Somente a noção de que a presença não é obrigatória já é um dado que constata o respeito para com as pessoas (trans), tidas como sujeitos decisórios de suas necessidades. A ideia de um acordo de convivência, norteado pelo sigilo e respeito mútuo, preservam o direito à privacidade e à não visibilidade compulsória, como também um espaço igualitário, sem assimetrias de poder. Propor que a palavra circule livremente (ou seja, sem a intervenção de especialistas) para que as pessoas (trans) falem o que e como quiserem, ressalta a atenção em salvaguardar a liberdade de pensamento e de fala, permitindo uma expressão sincera dos sentimentos das/os participantes. Novamente, é possível reconhecer o cuidado em assegurar um direito (atendimento psicológico) e não um dever.

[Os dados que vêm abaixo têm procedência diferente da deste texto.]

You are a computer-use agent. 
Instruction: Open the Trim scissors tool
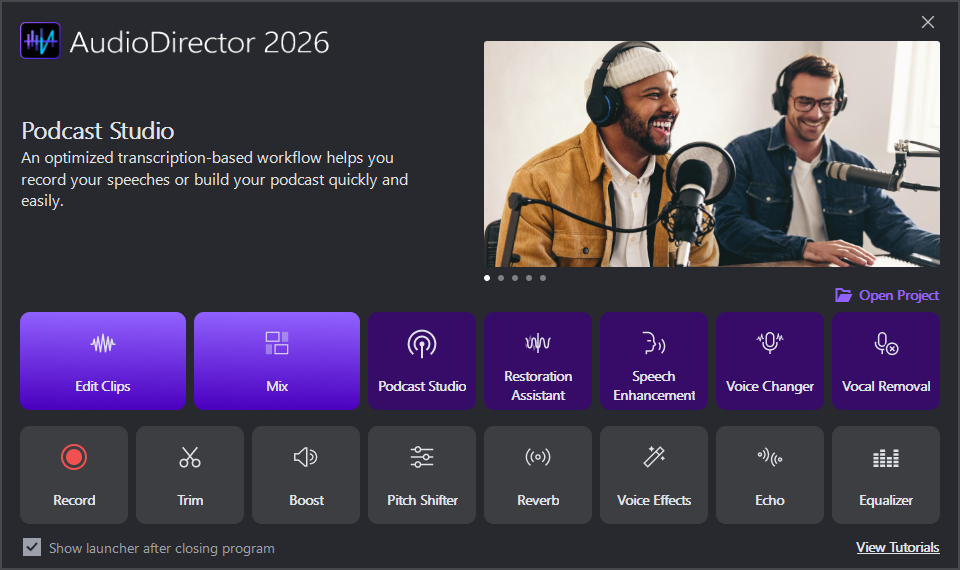pos(190,475)
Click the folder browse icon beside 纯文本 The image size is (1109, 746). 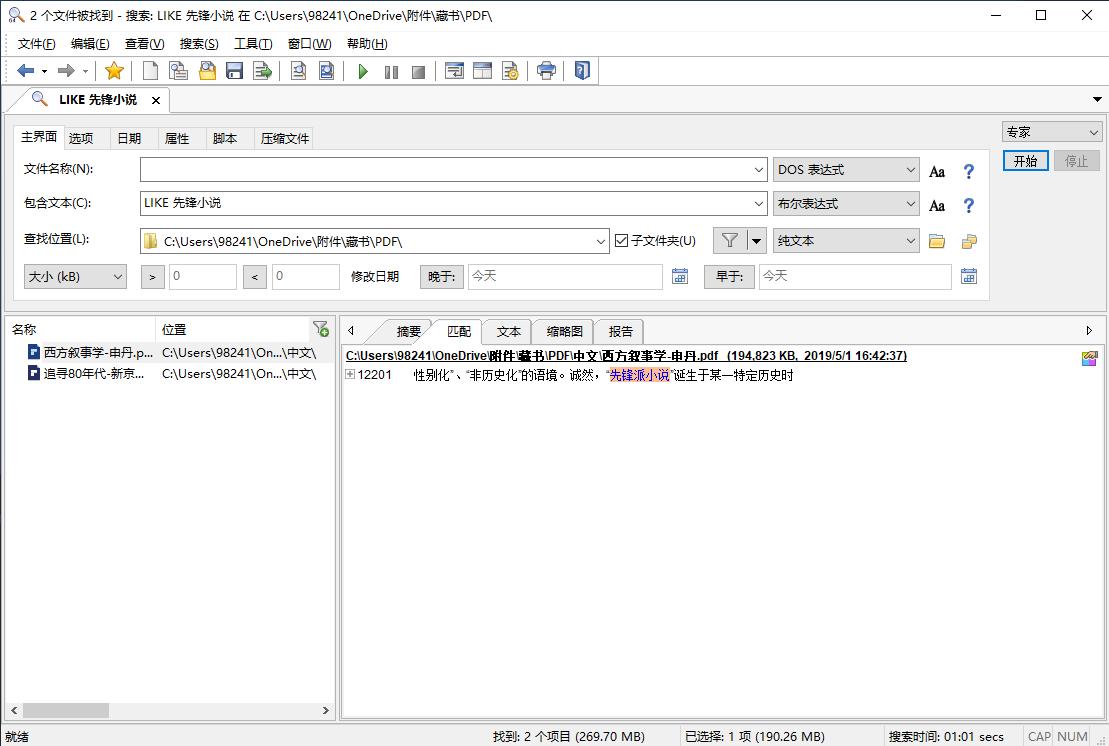(x=937, y=241)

Nesse sentido, a experiência do grupo Cartografias Trans é uma alternativa viável aos protocolos de terapias compulsórias, nos quais o objetivo central é a produção de um diagnóstico, perdendo de vista inclusive a expectativa de muitas pessoas (trans). Por vezes, algumas participantes afirmaram a necessidade do auxílio da terapia psicológica, argumentando suas dificuldades enfrentadas no dia-a- dia por conta dos episódios de preconceito e discriminação vivenciados. Logo, ter o direito de um atendimento respeitoso, em uma relação não vertical, ou seja, não imposta, pode ser atendido e ser benéfico para a população (trans), tanto é assim que no mesmo pôster as acadêmicas afirmam que ―57% dos usuários retornaram ao menos uma vez ao Cartografias Trans‖ (Ibid. , 2014), evidenciando que a proposta foi aceita para o público destinado.